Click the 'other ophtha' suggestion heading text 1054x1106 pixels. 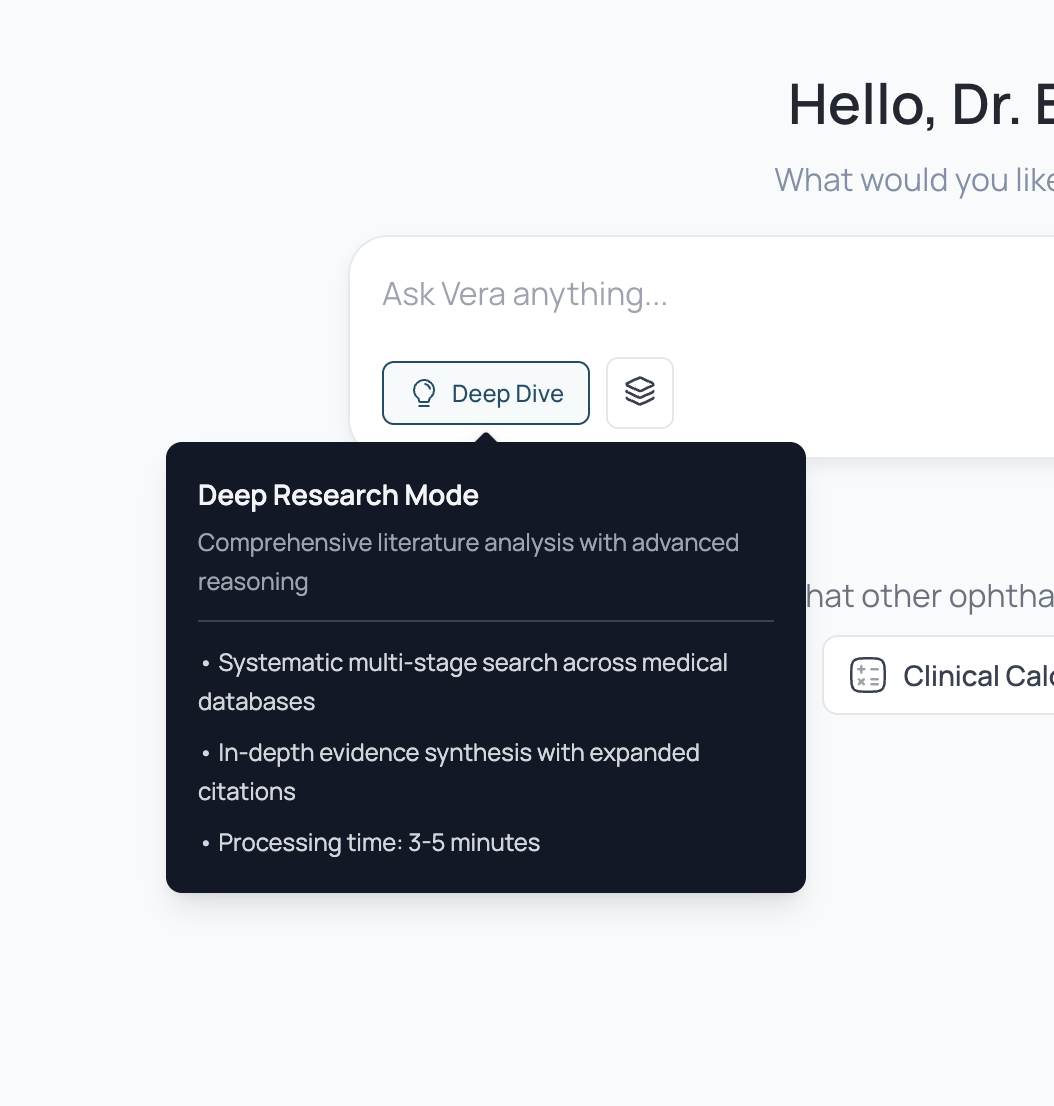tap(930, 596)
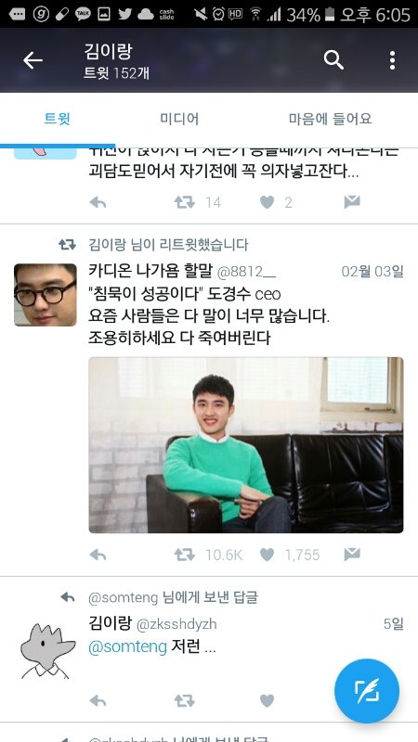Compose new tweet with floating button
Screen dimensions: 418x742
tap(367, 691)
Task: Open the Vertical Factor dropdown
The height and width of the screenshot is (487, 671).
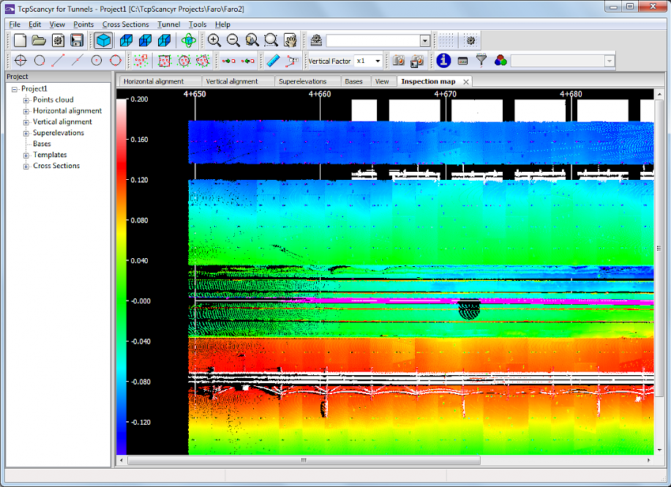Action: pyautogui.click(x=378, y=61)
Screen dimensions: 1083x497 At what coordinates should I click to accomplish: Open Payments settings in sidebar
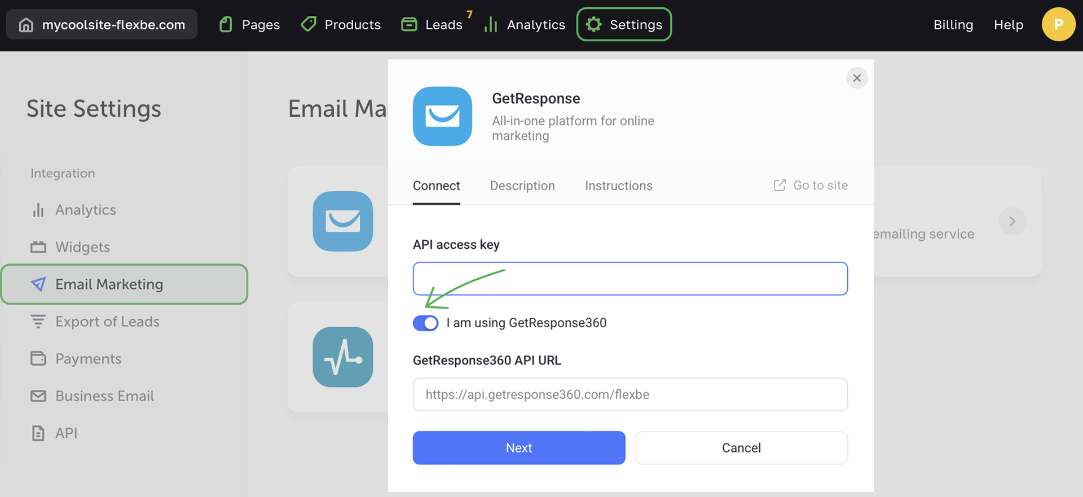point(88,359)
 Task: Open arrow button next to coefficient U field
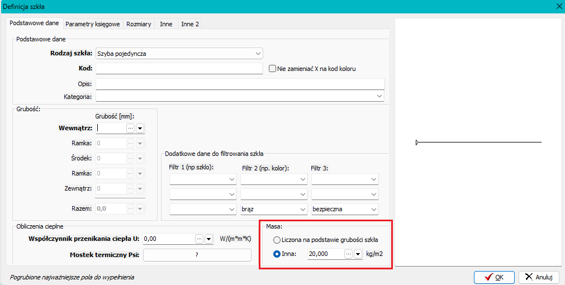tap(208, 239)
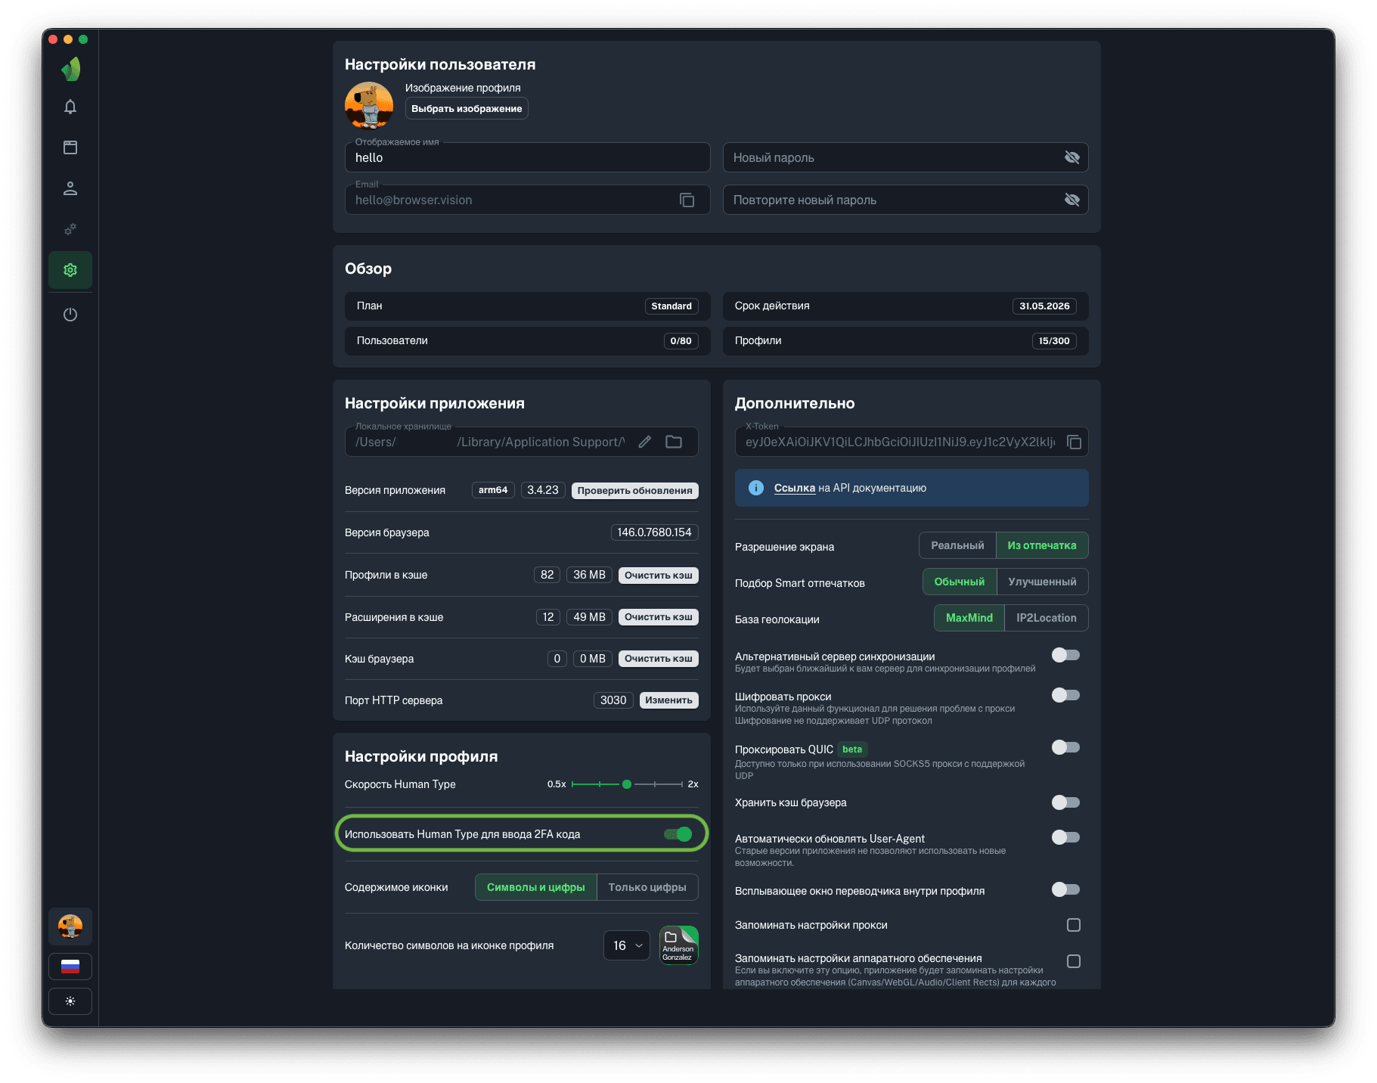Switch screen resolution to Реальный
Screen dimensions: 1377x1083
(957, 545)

ASSIGNED TASK — Set down again, exactly, the lines from the one with "Task: Open the Vertical Factor dropdown" to the last line of the data, both included and pictures excluded.

RESULT OF THIS EXERCISE —
Task: Open the Vertical Factor dropdown
The height and width of the screenshot is (487, 671).
Action: pyautogui.click(x=378, y=61)
Screen dimensions: 1083x497 At what coordinates should I click to accomplish: Open Payments settings in sidebar
point(88,359)
 Task: Open arrow button next to coefficient U field
tap(208, 239)
Switch screen resolution to Реальный
Screen dimensions: 1377x1083
(957, 545)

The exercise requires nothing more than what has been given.